ESERCIZI DA SVOLGERE
- a) Nel testo su Blood on the Fields, trasforma in un elenco puntato il paragrafo che comincia con "Il lavoro dura quasi tre ore", mantenendo le informazioni principali.
- b) Prosegui il testo su Blood on the Fields partendo dopo la sua ultima frase.

ESTRATTO DEL TESTO
***
Quando nel 1997 Blood on the Fields di Wynton Marsalis vinse il Premio Pulitzer per la musica, la notizia fece storia.
Non solo perché per la prima volta il massimo riconoscimento della musica americana andava a un’opera jazz (fino ad allora dominavano partiture sinfoniche e composizioni accademiche), ma soprattutto perché quel riconoscimento veniva attribuito a una narrazione profonda, aspra e musicale della schiavitù. Una narrazione nera nel linguaggio più autenticamente nero che gli Stati Uniti abbiano mai prodotto: il jazz.
A più di 25 anni di distanza, Blood on the Fields resta un'opera unica, ambiziosa, ancora poco conosciuta dal grande pubblico ma assolutamente centrale nella storia della musica americana del secondo Novecento. È un lavoro che va ben oltre il jazz, fondendo oratorio, teatro musicale, spiritualità e politica in un affresco sonoro che scuote e coinvolge.
Marsalis, trombettista e compositore di New Orleans, all’epoca già figura carismatica nel mondo jazzistico e direttore della Jazz at Lincoln Center Orchestra, concepisce Blood on the Fields come un oratorio jazz: un’opera estesa in tre atti per voci soliste, coro e grande ensemble. Ma a differenza degli oratori religiosi tradizionali, qui la materia è profondamente terrena e storica: la tratta degli schiavi, la perdita dell’identità, la sopravvivenza e infine la resistenza spirituale.
I protagonisti sono due giovani africani, Jesse e Leona, catturati e venduti come schiavi nel Nuovo Mondo. Attraverso i loro occhi, la musica ripercorre le tappe della violenza coloniale, ma anche la nascita di una coscienza, il lento e doloroso cammino verso la libertà.
Marsalis non si limita a scrivere musica: costruisce una narrazione drammatica, dove la voce assume un ruolo fondamentale. Le voci di Cassandra Wilson, Miles Griffith e Jon Hendricks (nell’incisione originale) sono molto più che cantanti: diventano strumenti teatrali, che cantano, narrano, si ribellano, soffrono.
La partitura alterna momenti di grande lirismo – con melodie blues e gospel – a sezioni più complesse e dissonanti, dove la rabbia prende la forma del ritmo spezzato, del fraseggio teso, delle improvvisazioni dell’orchestra. Il jazz, qui, non è semplicemente il linguaggio scelto: è il codice emotivo della vicenda, capace di tradurre in suono l’ambiguità, il dolore, la speranza.
Il lavoro dura quasi tre ore. È strutturato in modo ciclico, come una vera e propria sinfonia drammatica, e richiede all’ascoltatore un impegno attivo. Non c’è una melodia orecchiabile da portare a casa dopo il primo ascolto: c’è una costruzione progressiva, un accumulo di tensioni, un’evoluzione dei personaggi che passa anche attraverso lo sviluppo musicale.
***
MATERIALE FORNITO
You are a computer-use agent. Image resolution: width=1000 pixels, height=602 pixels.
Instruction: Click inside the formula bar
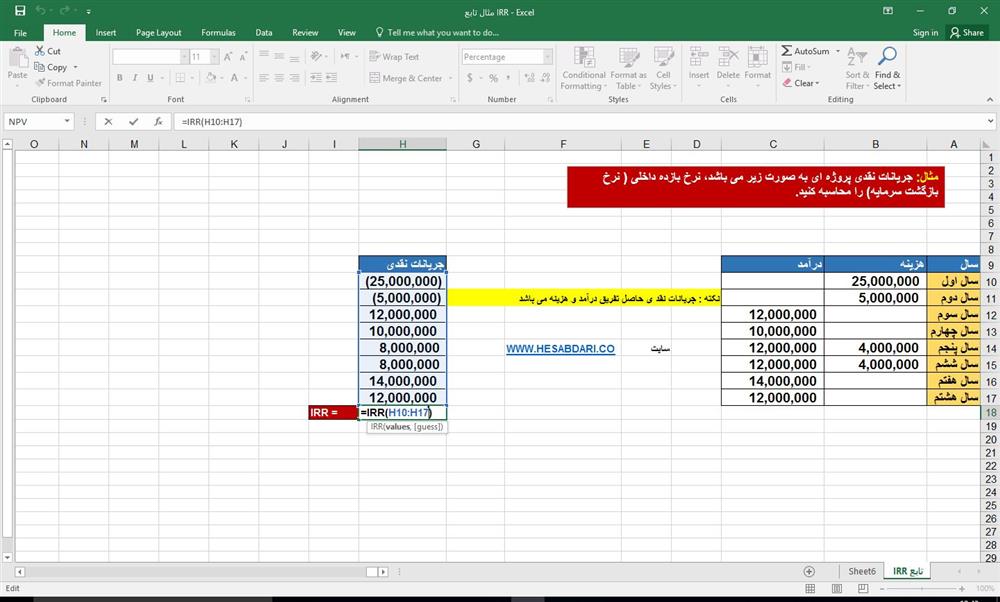300,120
***
RISULTATI
- a)
- Dura quasi tre ore.
- Ha una struttura ciclica, come una vera sinfonia drammatica.
- Chiede a chi ascolta un impegno attivo.
- Non offre una melodia orecchiabile da ricordare dopo il primo ascolto.
- Procede per costruzione progressiva e accumulo di tensioni.
- I personaggi si evolvono anche attraverso lo sviluppo musicale.

- b)
Marsalis si muove tra blues, spirituals, stride piano, swing e bebop, intrecciando questi idiomi in una scrittura che tiene insieme tradizione e innovazione, memoria e visione. L'orchestra suona con forza e precisione, ma anche con la libertà necessaria per lasciare che i solisti "parlino", ciascuno con la propria voce, come se fossero personaggi dentro un dramma corale.
Il Premio Pulitzer a Blood on the Fields fu una svolta culturale. Per decenni, il jazz – pur essendo considerato da molti la “musica classica americana” – era stato escluso dal canone colto premiato dal Pulitzer. Solo con Marsalis si aprì una breccia che porterà poi, molti anni dopo, a riconoscimenti a figure come Ornette Coleman e, in ambito hip-hop, Kendrick Lamar.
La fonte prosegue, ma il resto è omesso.